The main story in The Victoria Lie is of someone taking a Paracetamol dose and most of the book takes place at this person’s bedside. So I realised I need health-related stories that would tie my character into the book.
At the time I was scoping out my novel, there was a medical story in the news every day: how Albert Thompson had been refused cancer treatment because he couldn’t prove he had the right to live in the UK.
Albert Thompson was part of the Windrush generation – named after one of the boats that brought people across from Caribbean countries to help with post-war labour shortages. They were given indefinite leave to remain in the UK, but many didn’t have any paperwork to prove it.
At this point I knew my non-white character would have Caribbean parentage – and I decided to make her black so that the link between her and Albert Thompson was clearer.
I gave my character a parent who came across on one of the boats. I chose it to be her mother as mothers and daughters often have close bonds. And I also killed off her father prior to the start of the book so it would just be mother and daughter, making their relationship more important to both of them.
I knew I also needed to make this mother ill, but not in a way that would mean her illness would overshadow the main plot. So I researched chronic illnesses – genetic ones that could be passed onto the daughter and which would affect her daughter’s view of the suicide attempt.
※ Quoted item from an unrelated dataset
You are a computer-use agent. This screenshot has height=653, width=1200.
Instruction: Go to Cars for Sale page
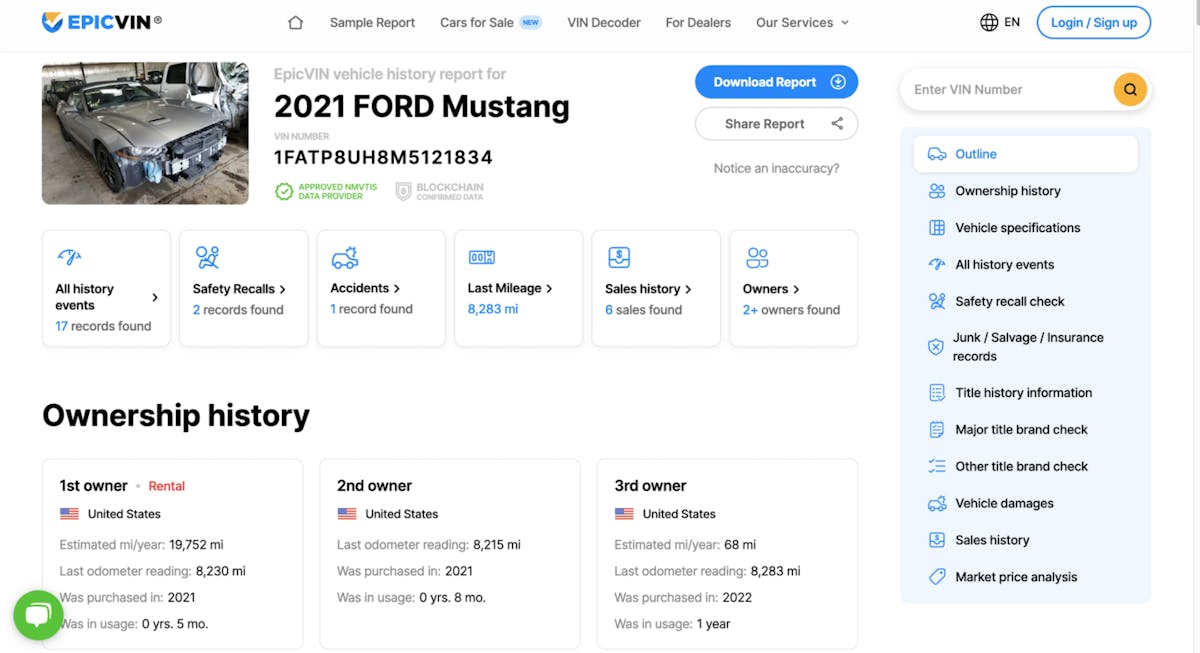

I knew I’d found the right condition when I came across Sarcoidosis: a condition that can go into remission for years only to flare up again. The mother would be able to be well now, but still be at risk of needing (and being rejected for) NHS treatment under the Windrush issues.
And there was one other symptom that made Sarcoidosis stand out: it kills black people.
For some reason, Europeans and Asians who develop Sarcoidosis are usually able to fight the condition. Whatever damage has been done by the condition is permanent, but they often go into remission for long periods – and may never suffer another flare-up after the initial one.
Black people are not only more likely to suffer from Sarcoidosis, but they are more likely to have acute attacks. As they are less able to fight these attacks, they are more likely to die from the condition. A significant amount of research has been carried out, but so far no reason for the higher mortality rate has been found. Sarcoidosis would give my character a condition very much tied to her ethnicity.
And so my character Ruby was born.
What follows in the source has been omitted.